A theory holds that Digimon are actually corrupted Pokémon, connecting two of the most beloved fictional worlds ever created into a single universe.
Pokémon may be the most famous Japanese media franchise built around the concept of collecting pocket-sized monsters that rose to prominence in the mid-to-late nineties, but it’s not the only one. While there are many other properties which feature similar stories, mechanics, and designs, the most notorious rivals of the Pokémon brand include the best-selling franchise Yu-Gi-Oh! and the digital monsters Digimon.
The latter of the two is probably the most similar to Pokémon, and not just in name. Where Yu-Gi-Oh! hones in on the card game and strategy aspects of the genre, Pokémon and Digimon are much more adventure-based. Each franchise, for instance, features a group of kids who embark on an actual, physical quest. What’s more, during said quest they must ally themselves with creatures that can evolve into a select number of more powerful forms depending on their levels of trust in one another.
But Digimon may not just be similar to Pokémon, the two series might actually be directly related to one another and even take place in the same fictional universe. According to one theory that first originated on Reddit, Digimon are actually the corrupted versions of Pokémon. In the Pokémon video games, players are able to store access Pokémon in the PCs conveniently located in the corner of every Pokécenter. These PCs, the theory maintains, form the link between the worlds of Pokémon and Digimon.

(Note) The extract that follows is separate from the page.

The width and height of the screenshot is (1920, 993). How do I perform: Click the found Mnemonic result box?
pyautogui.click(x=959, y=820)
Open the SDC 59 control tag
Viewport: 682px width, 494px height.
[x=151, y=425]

How Pokémon Could Turn Into Digimon
Although few players actually manage up to fill the hundreds upon hundreds of storage slots available inside these PCs, avid trainers might have found themselves in a tough spot where they had to delete one Pokémon’s file in order to make place for another. But where do these files go once they are deleted? According to the theory, digitized versions of Pokémon end up in the Digimon world once they are deleted or corrupted. It’s a bit of a leap in logic, but at least it explains the digital component of Digimon.

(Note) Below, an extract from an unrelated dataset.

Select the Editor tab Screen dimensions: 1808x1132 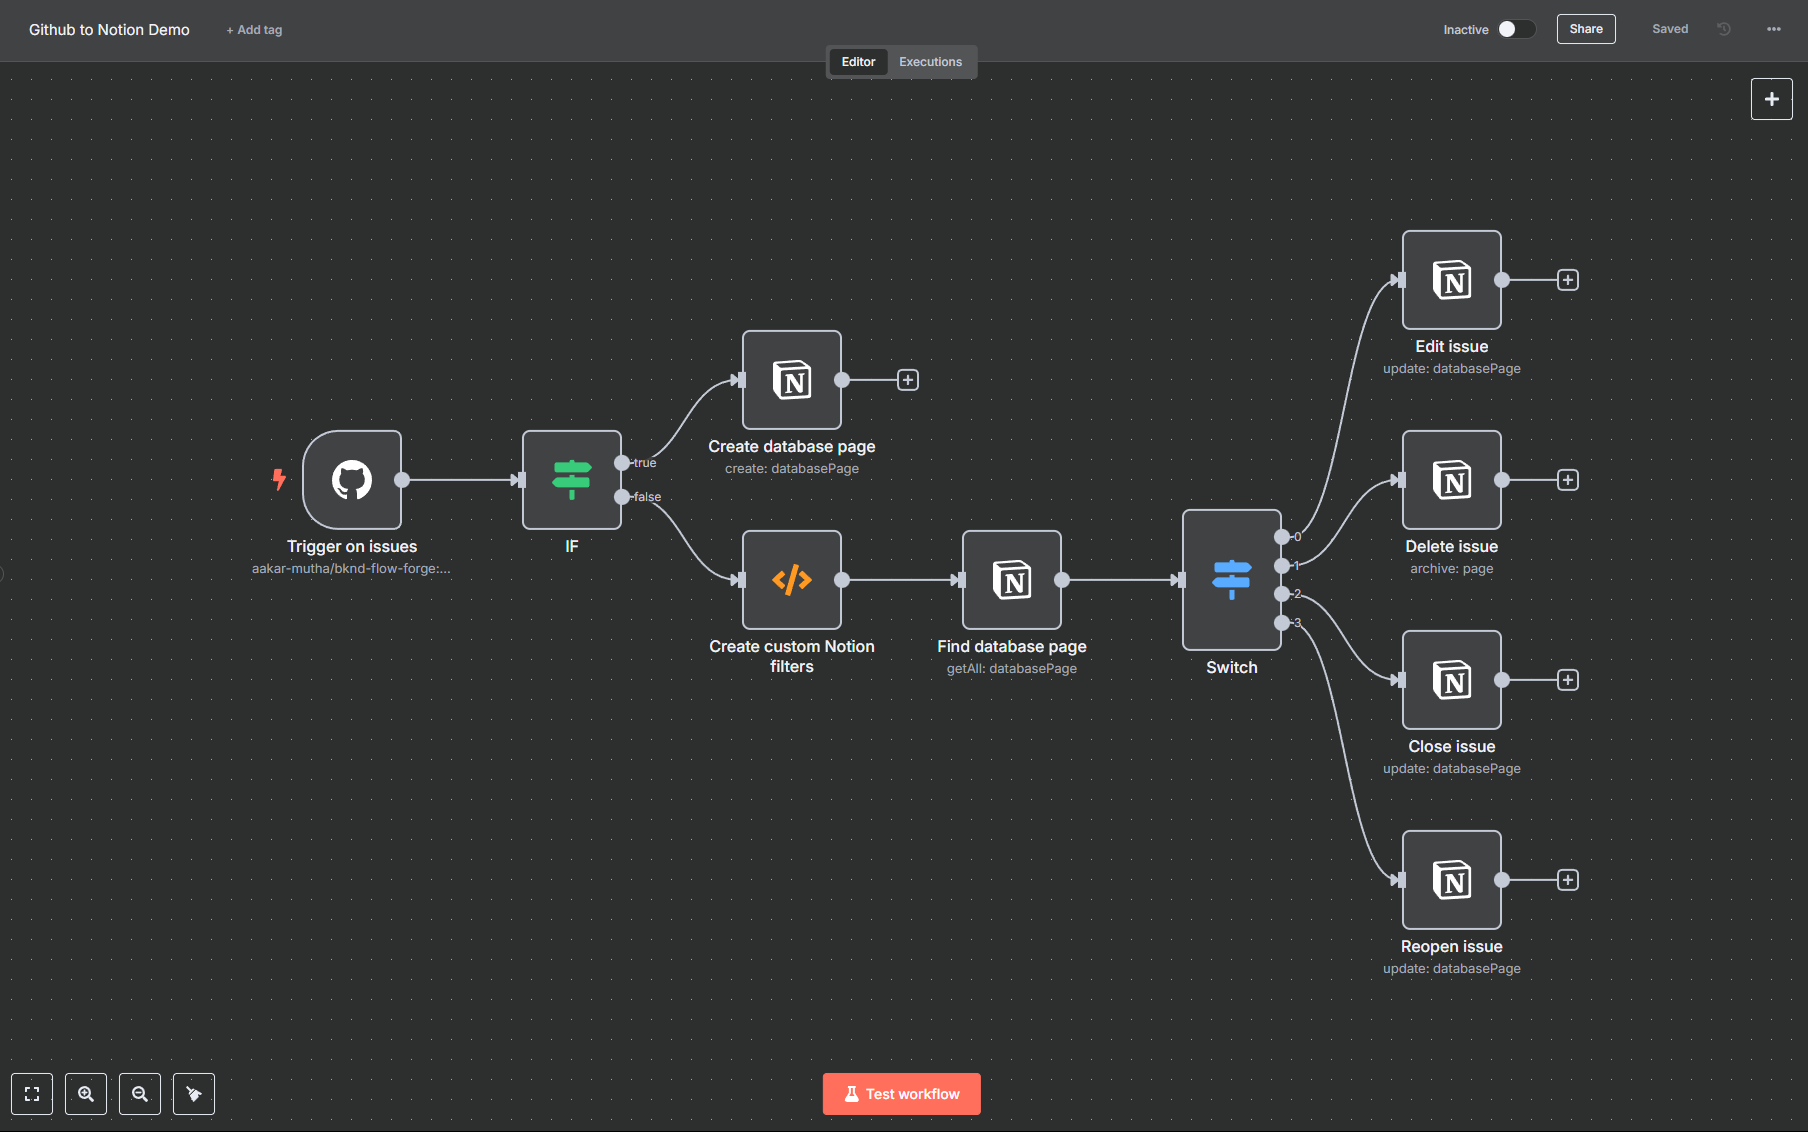coord(857,61)
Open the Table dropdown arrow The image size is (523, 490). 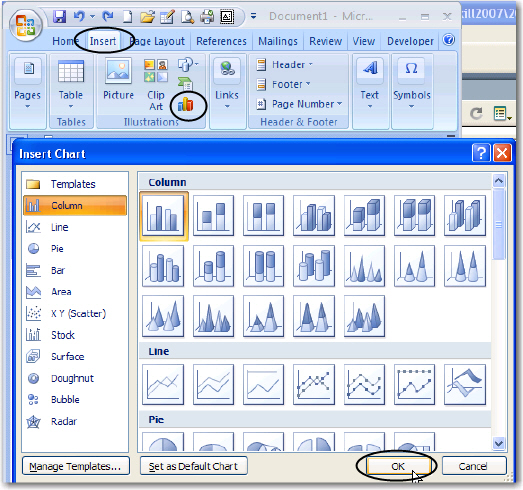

What’s more, the theory certainly makes sense from a visual standpoint, as Digimon typically feature grittier, elaborate, and — to use some vocabulary belonging to the series’ key demographic — cooler designs compared to their cute and cuddly Pokémon counterparts. The series is also much darker on a meta-level. Whereas Pokémon is an underdog story supported by textbook themes of confidence and persistence, Digimon’s narrative covers anything from corruption to parental neglect, and much, much more.
The theory is, of course, just a theory. Neither spokespersons from The Pokémon Company nor Saban Entertainment — the organization which owns Digimon — have confirmed the theory, and probably never will. More likely than not, the two media franchises resemble each other in form and style because they tap into a common, marketable instinct among people, especially children: the desire to own and collect. Still, fans can dream that two worlds which they love equally could be connected to one another.